Detroit has also had more than its fair share of social problems over the years—race riots, corrupt labor unions and the highest violent crime rate of any major American city. But at the heart of the city’s record setting 18.5 billion dollar debt is its government, which owes at least 9 billion in unfunded healthcare and pension liabilities.
Since at least 1985, the City Council raided the city’s pension fund—even as the auto industry continued to struggle and the city lost residents—writing extra “bonus” checks to city employees and retirees instead of reinvesting the earnings. The pension fund lost at least 2 billion dollars this way, which not only prevented reinvestment but also launched the city down the road to insolvency.
As the Detroit Free Press explained last year in its feature article “How Detroit Went Broke”:
Instead [of making politically and economically tough decisions], amid a huge exodus of residents, plummeting tax revenues and skyrocketing home abandonment, Detroit’s leaders engaged in a billion-dollar borrowing binge, created new taxes and failed to cut expenses when they needed to. Simultaneously, they gifted workers and retirees with generous bonuses. And under pressure from unions and, sometimes, arbitrators, they failed to cut health care benefits — saddling the city with staggering costs that today threaten the safety and quality of life of people who live here.
When the US economy began to contract, sales at places like Starbucks and Neiman Marcus dropped, while the revenue of companies like McDonalds and Walmart rose. This suggests that most Americans understand that when you are taking in less money, you have to spend less. Detroit’s mayors and city councils failed to make these tough choices. Over the past five years alone, they have spent 100 million dollars more than they have collected in tax revenue. They failed to cut the city work force, cut health benefits and reinvest the surplus of the pension fund. And now the city is bankrupt, without enough cash to provide basic services to its residents.
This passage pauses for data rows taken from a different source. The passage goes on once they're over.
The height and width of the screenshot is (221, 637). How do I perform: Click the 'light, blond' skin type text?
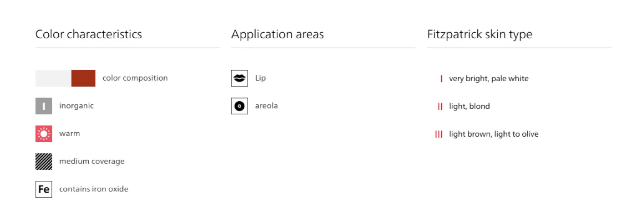point(470,107)
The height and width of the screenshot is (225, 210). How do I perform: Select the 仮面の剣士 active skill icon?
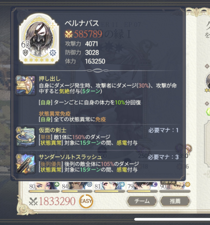point(26,137)
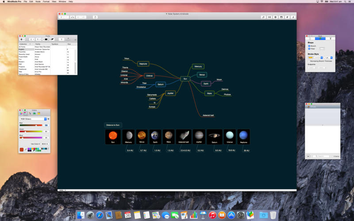Switch to the color palettes tab
This screenshot has width=354, height=221.
(30, 114)
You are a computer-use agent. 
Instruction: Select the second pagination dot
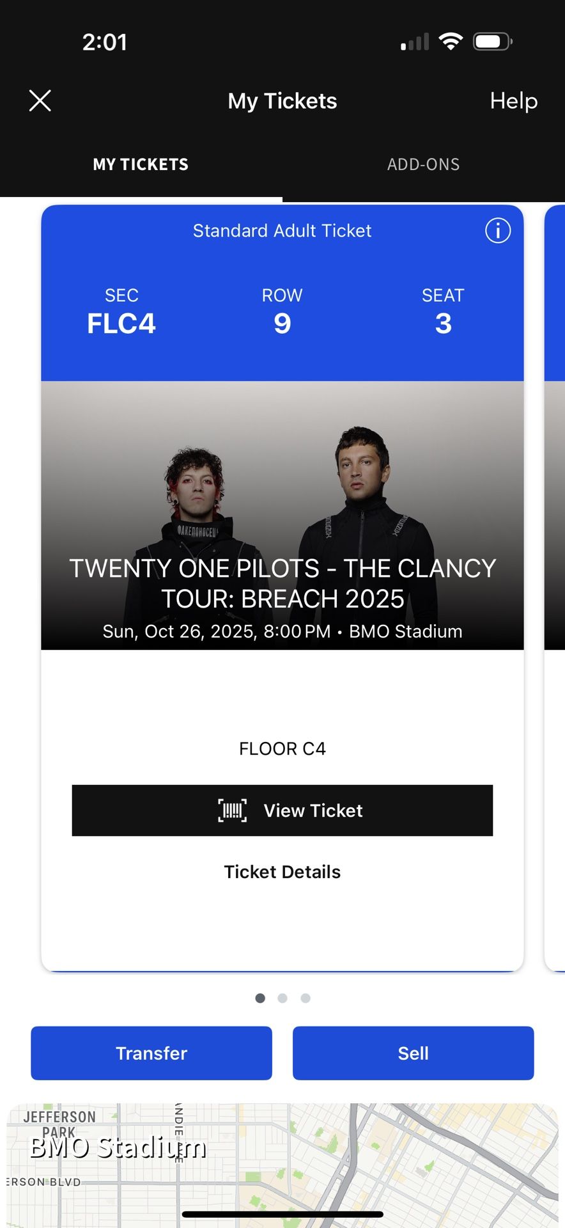pyautogui.click(x=283, y=998)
In a way, Detroit’s problems are a distillation of the worst of America. Decades of single party political rule, the most despicable examples of crony capitalism, mayors convicted of multiple felonies and unaddressed racial tensions have all contributed to the city’s downfall. Even more tragically, most of the residents seem to have given up. Those with money have moved away—either to the suburbs or to other parts of the country—and those who have remained appear to have little hope of improving their lives.
So what must happen in Detroit for it to begin to grow again? First, the city must rid itself of single-party political rule. While it is clear that political leaders in Detroit have utterly failed in their duty to manage the city’s finances, it is equally true that the voters of Detroit must demand more from their elected officials. At the end of the day, we have the leaders we elect and tolerate, but for Detroit residents to improve their government, they must be offered a choice.
Second, the city can no longer be dependent on a single industry to drive its economic engine. Last year, Michigan became the twenty-fourth right-to-work state, which was an important step to attracting new industry. But while unemployment has fallen, most fiscal policy advisors believe it will take at least a decade before the impact of the legislative shift can be felt.
The bankruptcy problem—which endangers the most basic services Americans take for granted—may also take years to resolve in court. Meanwhile, 78,000 buildings remain abandoned, while fewer than 10 percent of violent crimes are solved. Detroit’s road back from ruin is going to be a long one. With dedicated leaders, engaged citizens and effective coordination with the state government, Detroit can certainly rise again.